| name | kotlin-engineer |
| description | Kotlin 2.x policy and pitfalls. Use when writing, reviewing, or refactoring Kotlin code — enforces coroutine-safety, Flow correctness, null-safety, and API-design rules that LLMs frequently get wrong. |
Kotlin — policy & pitfalls
Baseline Kotlin knowledge (data/sealed/value classes, scope functions, null-safety operators, extension functions, suspend, Flow, when exhaustiveness) is assumed. This skill does not teach the language — it encodes the project policy and the traps that keep appearing in code review.
Setup Check (run first)
Before writing non-trivial code:
- Kotlin version — target 2.x when possible. Check
build.gradle(.kts) (kotlin("jvm") version "2.x") or libs.versions.toml.
- JDK target —
kotlin { jvmToolchain(21) } or compileOptions { targetCompatibility = JavaVersion.VERSION_21 }. Matters for virtual threads (21+) and records interop (17+).
- Compiler plugins —
kotlin("plugin.spring"), kotlin("plugin.jpa"), kotlinx-serialization, kotlin("kapt") vs com.google.devtools.ksp. Missing plugin.spring → final Spring classes can't be proxied. Missing plugin.jpa → InstantiationException: No default constructor.
- Lint —
detekt / ktlint configured? Follow the existing rules; don't introduce new violations.
- Build wrapper — use
./gradlew
MUST DO
- Null-safety via
?, ?., ?:, let, requireNotNull. Use !! only when null is a true contract violation — document why on the same line.
- Sealed hierarchies for closed result / state types (
sealed interface Result { data class Success(...); data class Failure(...) }) + exhaustive when without else.
- Value classes (
@JvmInline value class) for domain identifiers (UserId, Email) — zero-overhead type-safety.
data class only for pure value types. Not for entities, services, or anything with behavior / lifecycle.
- Structured concurrency — inject
CoroutineScope, use coroutineScope { } / framework scopes (viewModelScope). Never GlobalScope.launch.
- Always rethrow
CancellationException in generic catch (e: Exception) blocks — swallowing it disables cancellation.
- Expose read-only Flow types —
val state: StateFlow<X> = _state.asStateFlow(). Never leak MutableStateFlow / MutableSharedFlow from an API.
withContext(Dispatchers.IO) / Default for blocking / CPU work inside suspend. Encapsulate dispatcher choice in the repository / data-source layer — not at call sites.
- Immutability by default —
val over var, List over MutableList in public API, copy() on data classes instead of mutation.
- Named arguments for 3+ parameters — prevents silent argument swaps at call sites.
MUST NOT DO
- No
!! without a commented reason.

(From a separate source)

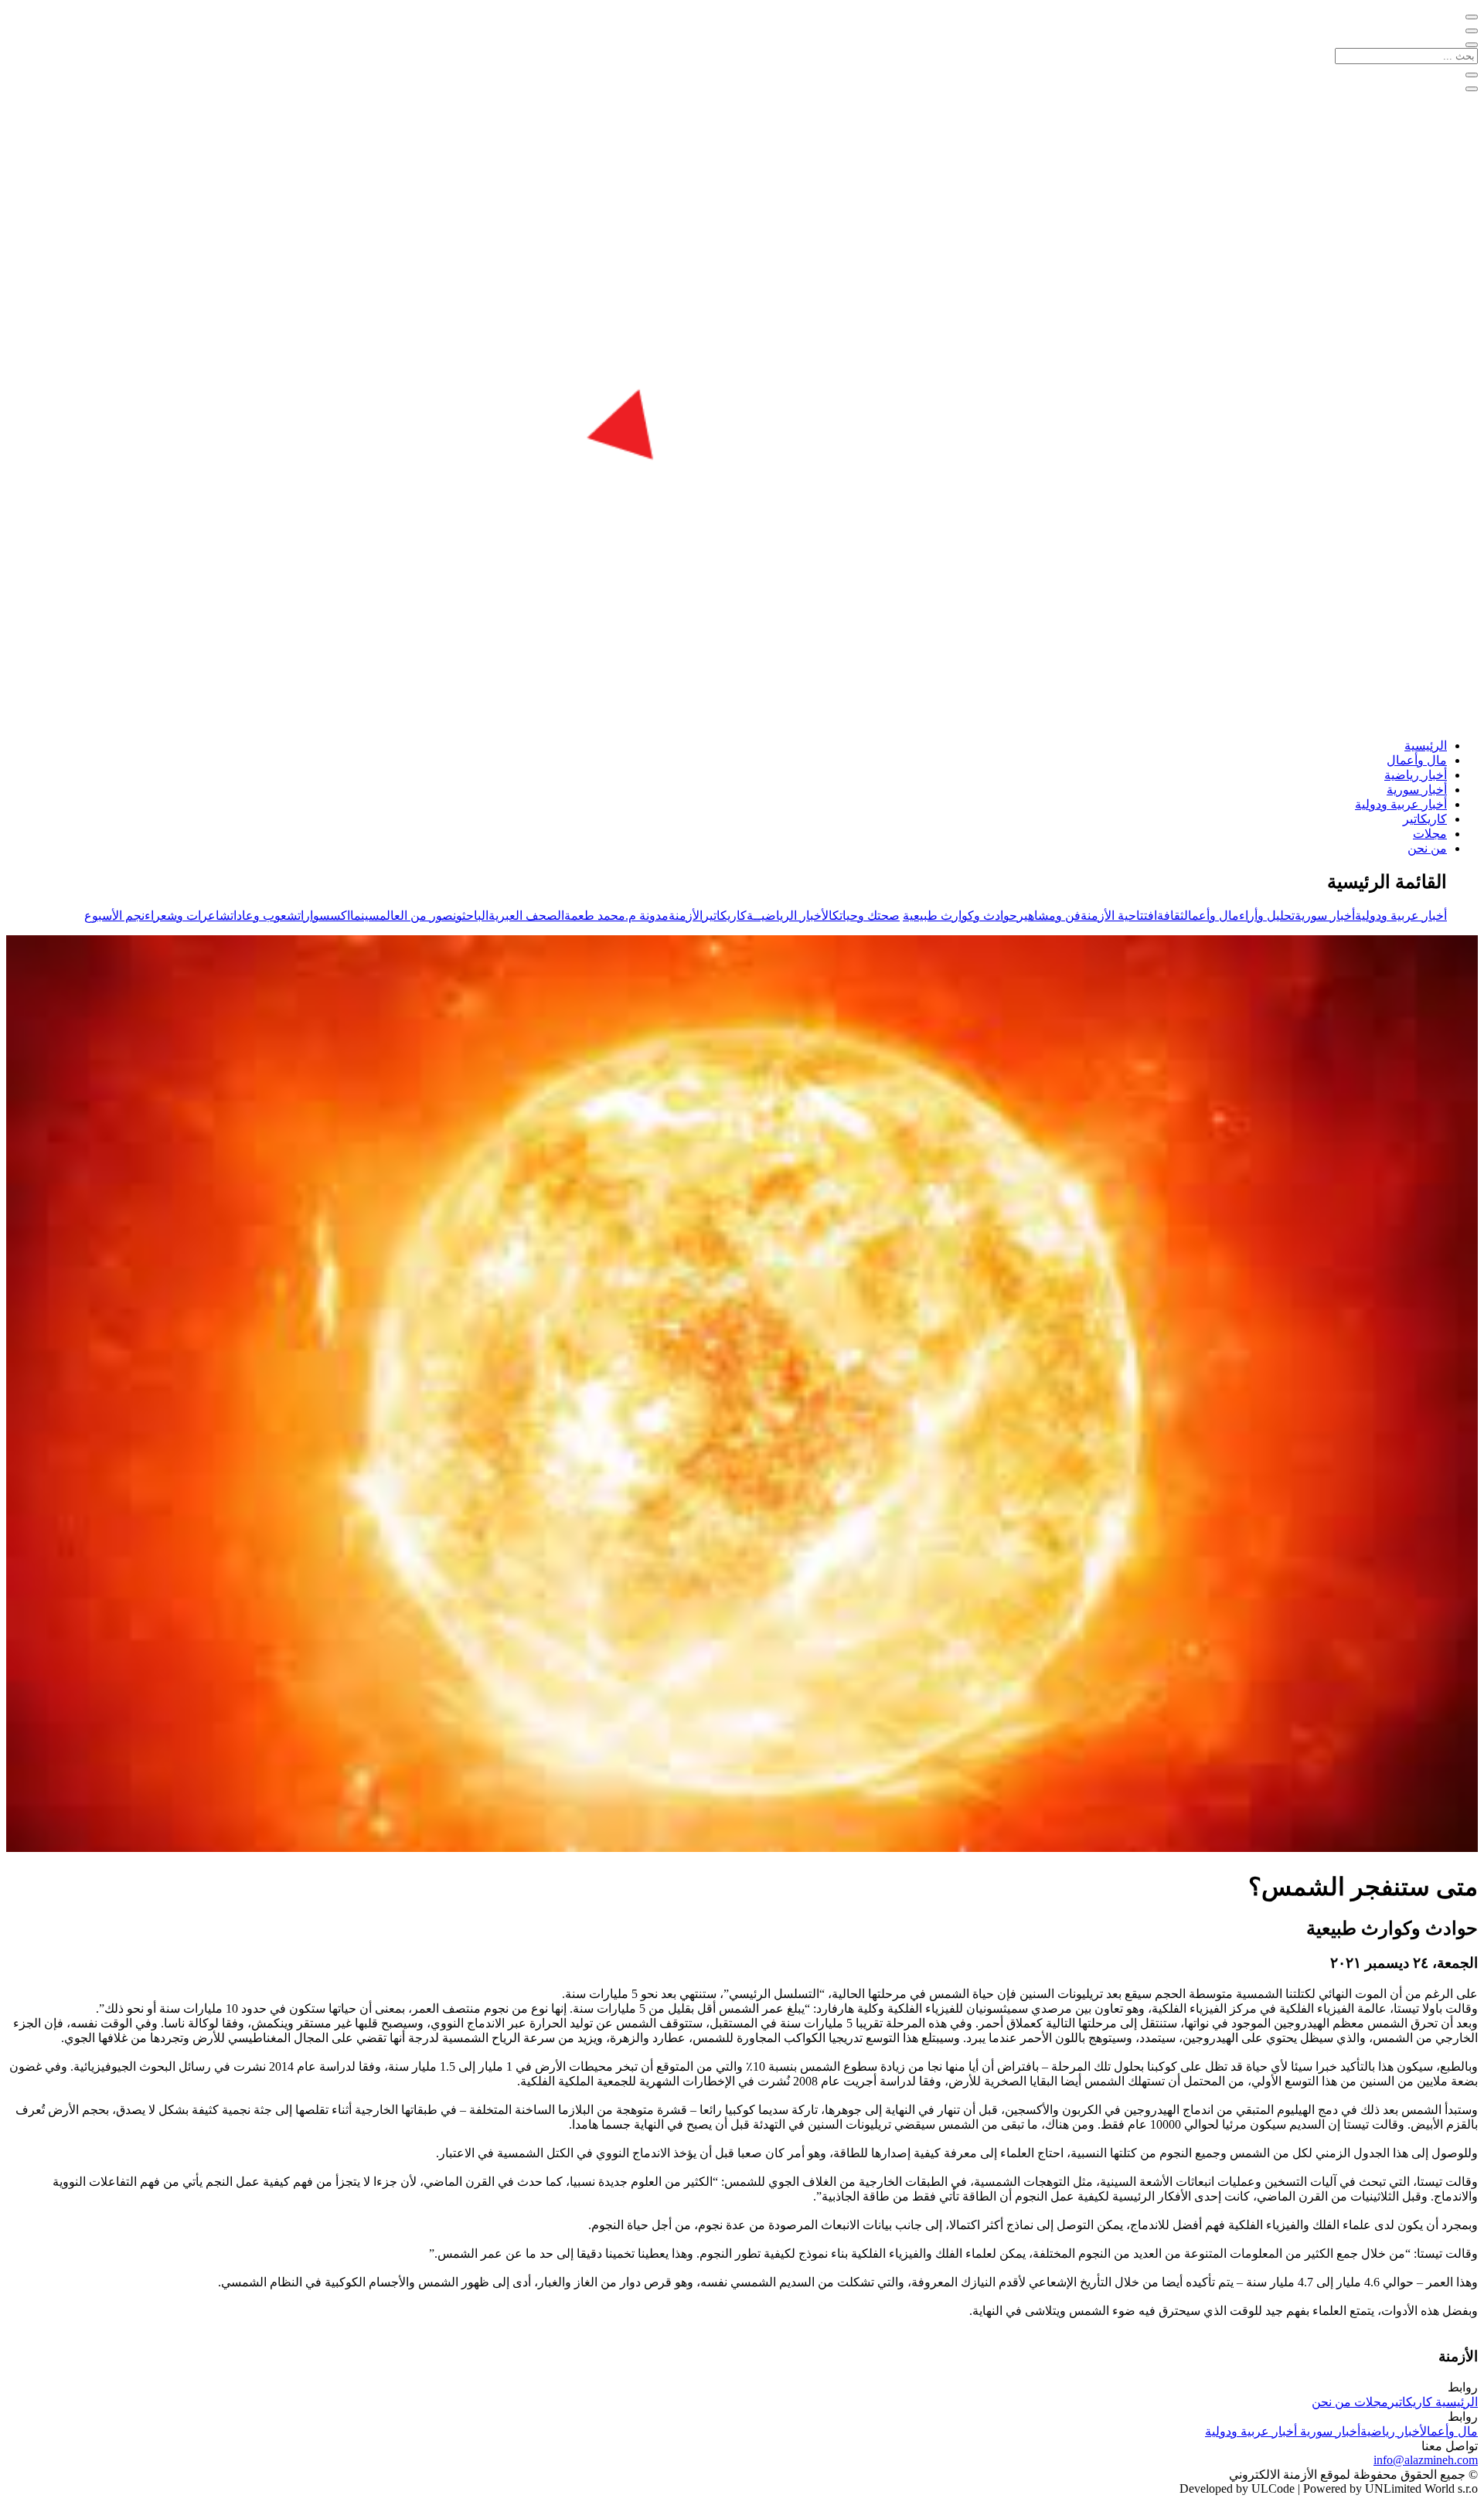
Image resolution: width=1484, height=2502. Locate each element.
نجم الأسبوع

Refactor to ?.let { } / requireNotNull(x) { "why" }.
- No
runBlocking in production — only in main and tests. Inside a suspend function it's always a bug.
- No
GlobalScope.launch / GlobalScope.async — leaks, no structured cancellation.
- No swallowing
CancellationException. try/catch(Exception) without a cancellation rethrow silently disables cancellation.
- No
.first() / .single() on a hot Flow without a timeout — a source that never emits hangs the coroutine forever.
- No
async { }.await() sequentially when you want parallelism — it's the same as calling suspend directly. Use coroutineScope { val a = async { .. }; val b = async { .. }; a.await() + b.await() }.
- No
Dispatchers.Main / Dispatchers.IO references from common / multiplatform code unless the module is JVM-only.
- No platform-type leaks (
String!) in public API — annotate Java interop returns with @NotNull / @Nullable on the Java side, or cast explicitly.
- No catching
Throwable — you'll catch OutOfMemoryError, StackOverflowError, and cancellation. Use Exception and rethrow cancellation.
- No
lateinit var on primitives or nullable types — compile error. Use Delegates.notNull() for primitives.
Reference Guide
| Load when | File |
|---|
| Async / reactive code — coroutines, Flow, StateFlow/SharedFlow, cancellation, testing | references/coroutines.md |
API design — scope functions, value/data/sealed classes, extension functions, inline/reified, delegates, Result<T> | references/idioms.md |
| Gradle / tooling — Kotlin DSL, version catalogs, KSP vs kapt, multi-module layout, compiler plugins | references/build-setup.md |
Output Format
When producing code:
- A short plan (1–3 bullets) of what's changing.
- The code.
- A checklist of the non-obvious MUST rules applied.
When reviewing code: call out MUST-DO / MUST-NOT violations explicitly and suggest the minimal fix.